Effective Monitoring of Online Decision-Making Algorithms in Digital Intervention Implementation

TL;DR

This work addresses the safety and data-quality challenges of deploying online decision-making algorithms in digital health interventions. It offers a concrete set of monitoring guidelines, including a three-tier severity taxonomy and pre-defined fallback methods, to detect, triage, and mitigate issues in real time. Through two clinical case studies, Oralytics and MiWaves, the authors demonstrate how automated monitoring can detect problems such as out-of-memory, timeouts, and data-communication failures, and how fallbacks prevent harm and data loss. The guidelines provide a reusable blueprint for teams seeking to responsibly incorporate online RL into digital interventions and can extend to other online learning components in healthcare technology.

Abstract

Online AI decision-making algorithms are increasingly used by digital interventions to dynamically personalize treatment to individuals. These algorithms determine, in real-time, the delivery of treatment based on accruing data. The objective of this paper is to provide guidelines for enabling effective monitoring of online decision-making algorithms with the goal of (1) safeguarding individuals and (2) ensuring data quality. We elucidate guidelines and discuss our experience in monitoring online decision-making algorithms in two digital intervention clinical trials (Oralytics and MiWaves). Our guidelines include (1) developing fallback methods, pre-specified procedures executed when an issue occurs, and (2) identifying potential issues categorizing them by severity (red, yellow, and green). Across both trials, the monitoring systems detected real-time issues such as out-of-memory issues, database timeout, and failed communication with an external source. Fallback methods prevented participants from not receiving any treatment during the trial and also prevented the use of incorrect data in statistical analyses. These trials provide case studies for how health scientists can build monitoring systems for their digital intervention. Without these algorithm monitoring systems, critical issues would have gone undetected and unresolved. Instead, these monitoring systems safeguarded participants and ensured the quality of the resulting data for updating the intervention and facilitating scientific discovery.

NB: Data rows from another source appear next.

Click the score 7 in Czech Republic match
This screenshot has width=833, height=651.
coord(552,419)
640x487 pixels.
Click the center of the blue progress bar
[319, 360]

These monitoring guidelines and findings give digital intervention teams the confidence to include online decision-making algorithms in digital interventions.
Paper Structure (45 sections, 12 equations, 1 figure, 1 table)

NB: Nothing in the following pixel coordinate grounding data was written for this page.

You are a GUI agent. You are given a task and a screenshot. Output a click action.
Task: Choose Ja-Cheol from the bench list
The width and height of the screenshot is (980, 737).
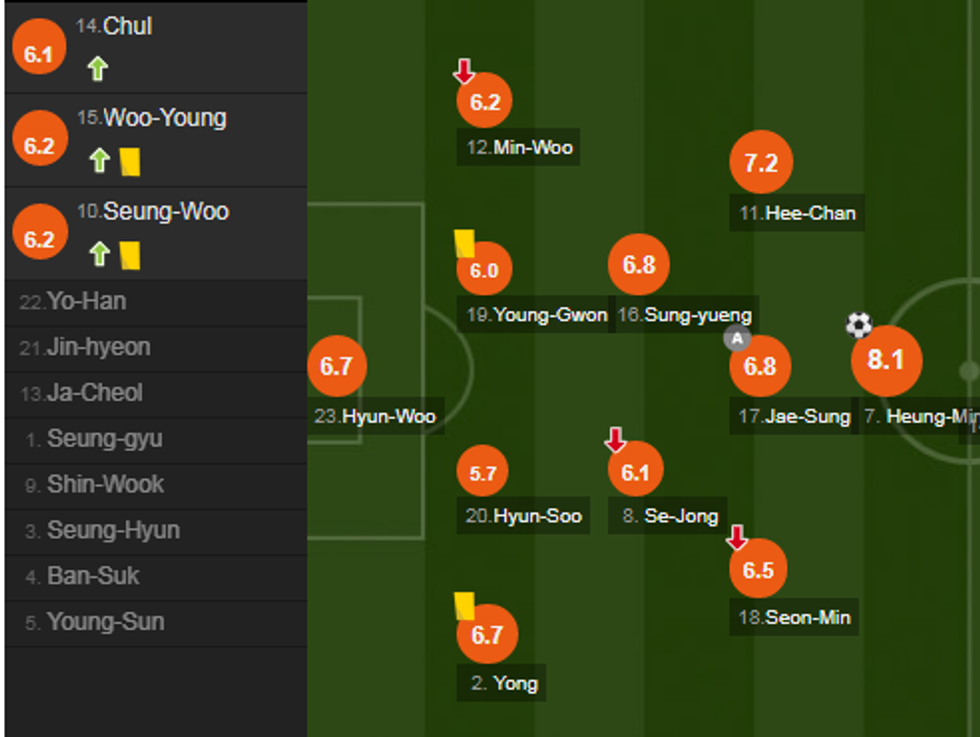click(94, 393)
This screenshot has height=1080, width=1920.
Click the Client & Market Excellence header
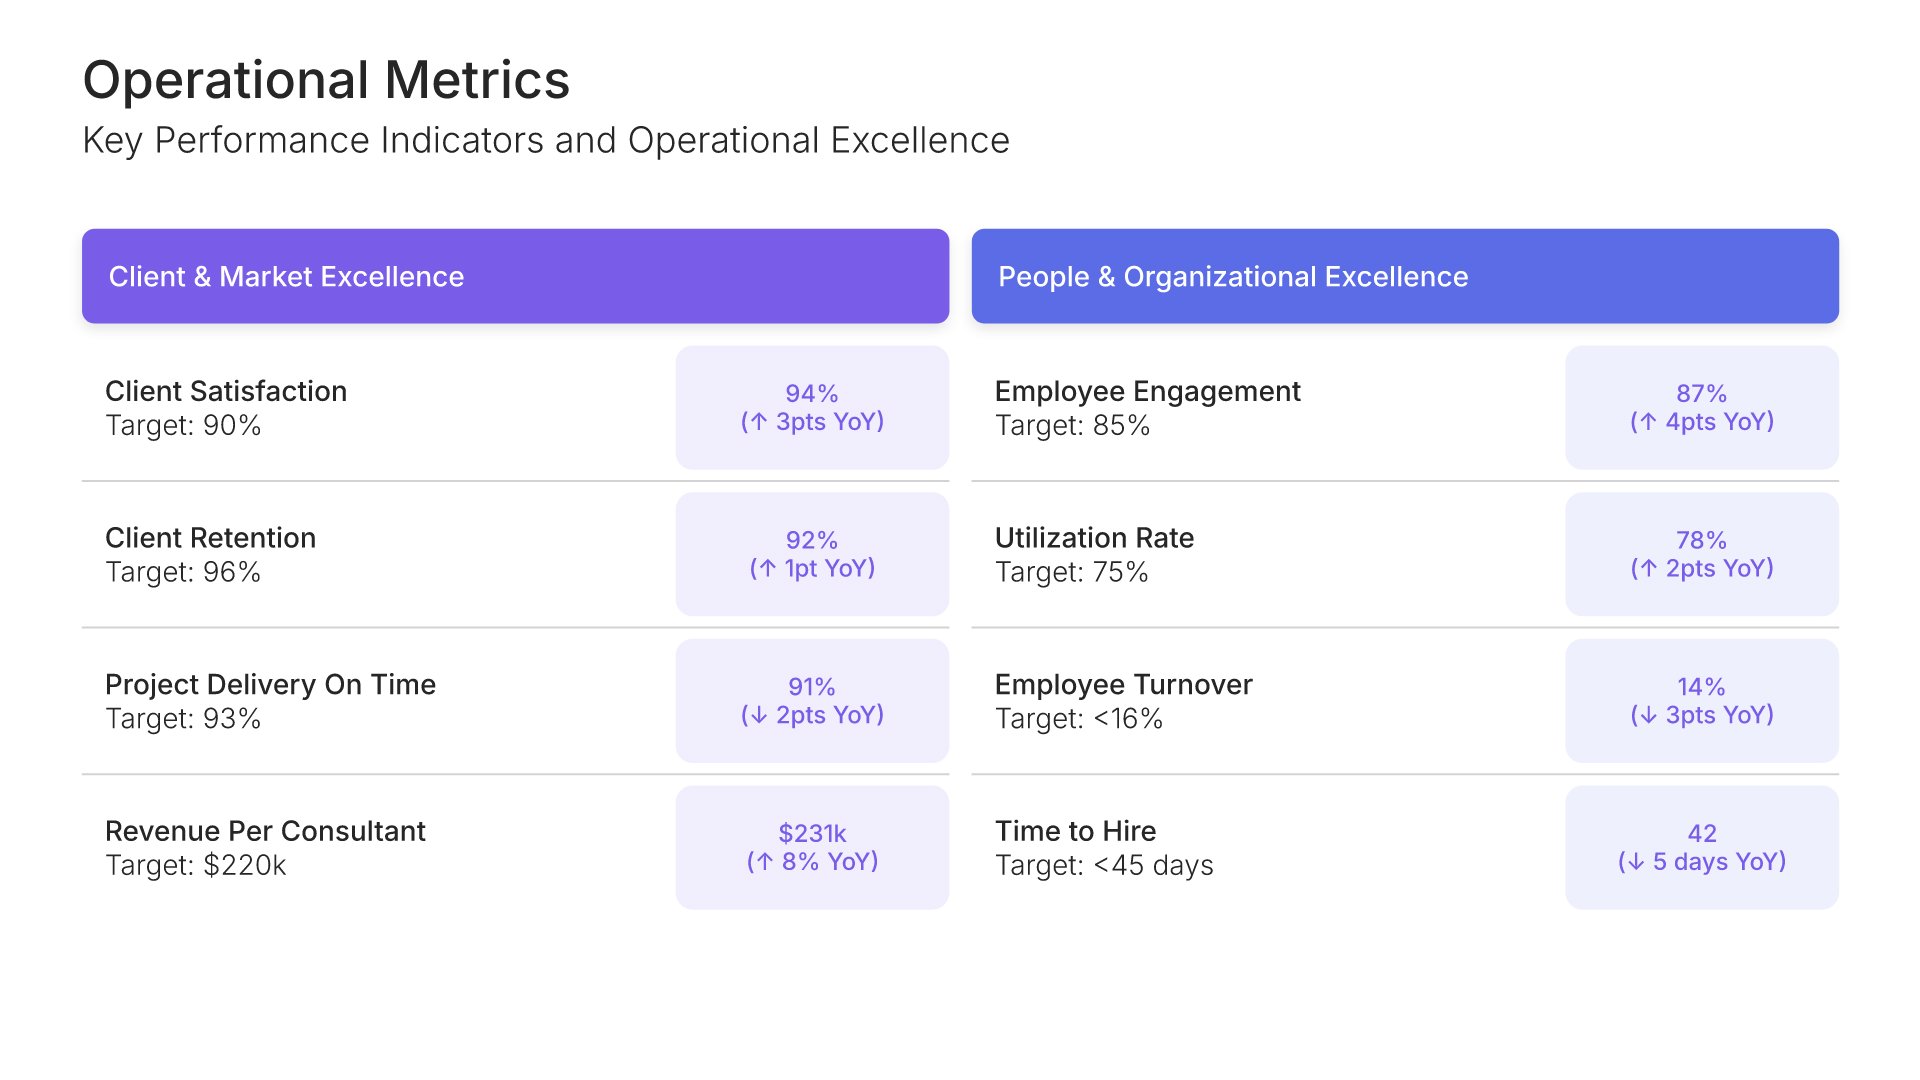click(515, 276)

This paper contains 45 sections, 12 equations, 1 figure, 1 table.

Figures (1)

  • Figure 1: Overview of the software components in the intervention system for both case studies. The backend controller acts as the central coordinator and interacts with the mobile app, the RL algorithm, and external systems (i.e. third party services not controlled by the development team - like proprietary toothbrush sensors). The monitoring dashboard pulls data from the backend controller and the RL algorithm for the digital intervention staff to monitor their performance and operational status in real-time. Note that the backend controller and the RL algorithm both have their individual databases to save necessary data to reproduce decisions and facilitate subsequent statistical analyses.